The incitives for remote LLMs are off with providing defaults which optimize for maintenable sound architecture though. Same way Claude is going to produce overview of the indexes of the summaries of comprehensive reports, no one is going to read. No doubt this feels like excellent KPI on how much output was generated.
That being said, the problem the author talks about is more of a self imposed thing than everyone is going to suffer thing. The author correctly points out the startup scenario, where its just "get this damn thing to work somehow so I can see if there's market fit and nab some customers". That scenario has typically always come with higher maintenance costs down the road because quality is (rightfully) lowered in the name of speed to see if there's a business and if there is, get it going.
Also felt like the author was reluctant to talk about how AI can actually help with the maintenance part. AI can be great at fixing old dependencies and annoying bugs (with human guidance). Those tasks can feel like toil for software engineers and the kinds of things a software engineer will want AI to help with
But AI does indeed make it faster and easier. Why sift through the changed lines and hammer down the edge cases yourself if you can get an AI to do it?
It starts out that way. In the beginning, before they trust it, and before they've learned to prompt it to get the results they want, they use it to automate some tedious bits, but humans still create the initial implementation or pattern and then have AI fill in the gaps. More like turbocharged autocomplete than a sea change in how they write code.
The more people work with AI, the less they worry about the actual code it's producing. I'm not saying this is a good thing. It can introduce bugs, performance problems, security holes. It's reality, though. AI code produced a bug? Tell AI to fix it. AI code is bloated and hard to read? If you care, tell AI to fix it. A lot of people don't care.
When humans are removed completely from code maintenance, the need for maintainable code isn't there anymore.
We're not 100% there yet, but that's where we're headed. For a lot of companies, it's worth the risk to YOLO it because it's already good enough.
I don't personally trust it enough to stop reading the code it produces, but I don't read every single line. I pay more attention to the tests than the code under test. I pay more attention to parts of the code where performance matters. I guide the overall structure. But whenever any of that doesn't meet my standards, I'm not the one who's maintaining it. I just tell the AI to fix it.
Maintenance costs aren't on my radar when maintenance is this cheap.
- productivity isn't the be-all end-all, it's just one metric and a consultant's mantra. taking a productivity hit can be more than fine if it gives you a tactical/strategic advantage or opportunity.
- i'm not convinced at all that agents will become prohibitively expensive. that's indeed some companies' wet dream but a) good cheap competition is emerging and b) you don't really need the latest models or massive computing power to get shit done.

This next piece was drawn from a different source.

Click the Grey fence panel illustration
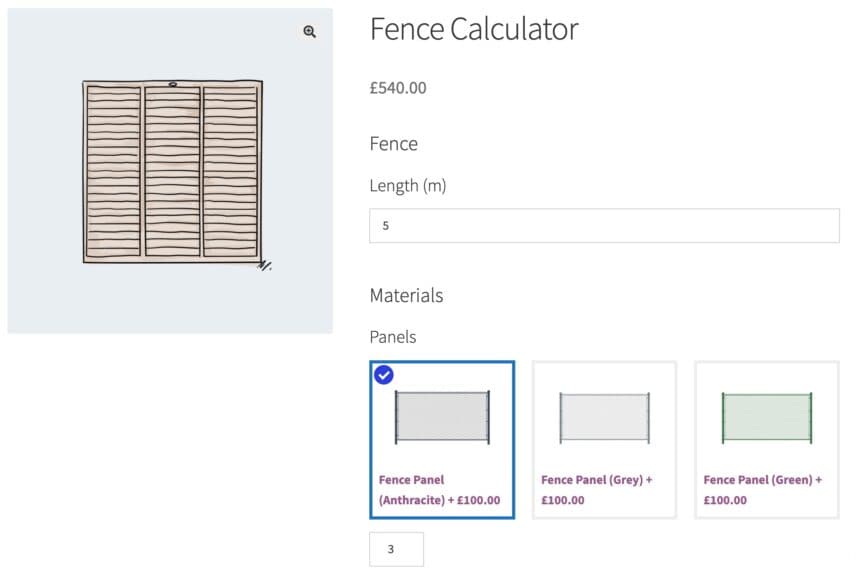coord(604,417)
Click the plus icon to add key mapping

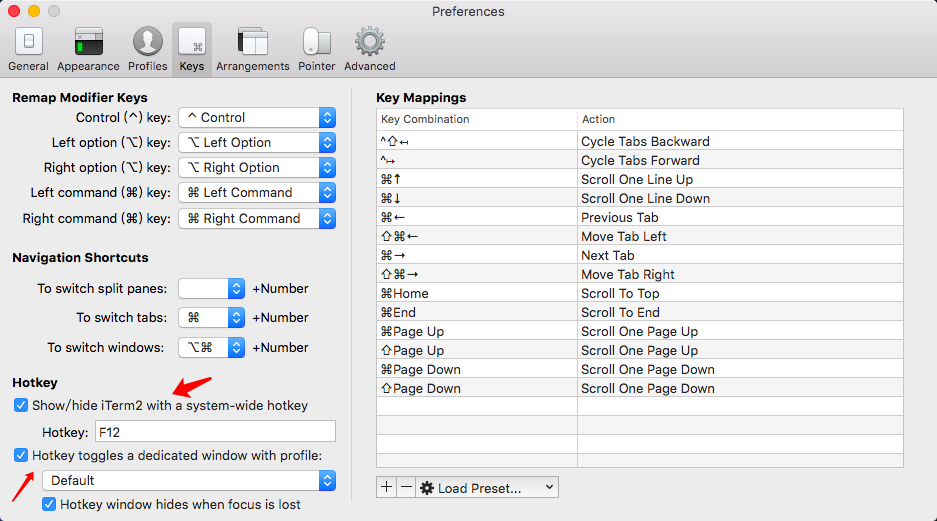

i do agree though with the emphasis on code quality and debt, and for not blindly going for the silver bullet fad and throwing money at it like there's no tomorrow in the hopes of some "productivity figures boost". then again i doubt that companies going for that would heed such advice, we've been there many times.

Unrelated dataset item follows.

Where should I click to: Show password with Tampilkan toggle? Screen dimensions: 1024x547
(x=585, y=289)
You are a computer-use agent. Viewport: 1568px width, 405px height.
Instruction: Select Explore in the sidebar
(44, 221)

Some of the maintenance costs you mentioned are primarily read-only, slam dunk AI use cases. Input from AI to diagnose bugs, trace data flows, and help with reasoning. Tests are something of a gray area in the sense that they are not read-only but they don't affect the logic of the app itself.
The "write" use cases (you mention refactoring and the author seems to primarily focus on writing code) is where the author's point seems to be primarily aimed at.
Definitely agree on the read-only improvements to maintenance. Those are unquestionable slam dunk, high value improvements.
Which is why I think additional intent preserving abstraction is where software coding agents are likely heading.
I'm being completely serious. By giving it some kind of distinct name, you are giving license to it being ring-fenced and de-prioritised by someone who doesn't (but, arguably, probably should) know better.
Quality matters. It hits your P&L very quickly and very hard if you don't maintain it. So it is as important as any other factor.
If it does end up as a ticket that means you did something wrong in the implementation of a feature and that lack of quality got noticed. A business person is not qualified to weigh in on the importance of these things. All they know is "The page needs to load in $time", "The data should stay consistent", ...
You are the one who determines the how and quality maintenance is on you.
I treat it like housekeeping and treat features like hosting a party. Guests/stakeholders are people who want what you can make. The party is the feature they want.
They don't care whether it was difficult or easy for you to clean the house. They just assume keep your own house tidy ... and they know you don't when you only host once a quarter instead of once a month.
They assume you're a functional adult who manages his own space.
Tech debt is like that.
Thus - the business folk don't get a say in whether it's in the sprint - cuz it's not "the party". Instead it's your Scrum Master or whatever saying "hey kids - clean the mirrors and Jane this time you're sanitizing the toilet."
Right! The unfortunate thing is that many software companies don't seem to think much further than a quarter ahead, not really.
Sure they might have a product roadmap that extends for a year or two into the future, but let's be honest. Often that roadmap is mostly for sales purposes, not engineering planning purposes. Product and engineering will pivot if sales slump. The earlier in the company's lifespan, the more likely this will happen often
However if companies get out of this startup mode then they should start to stabilize... But many don't. They continue this pattern of short sighted short term planning, which means product stability remains a low priority effort.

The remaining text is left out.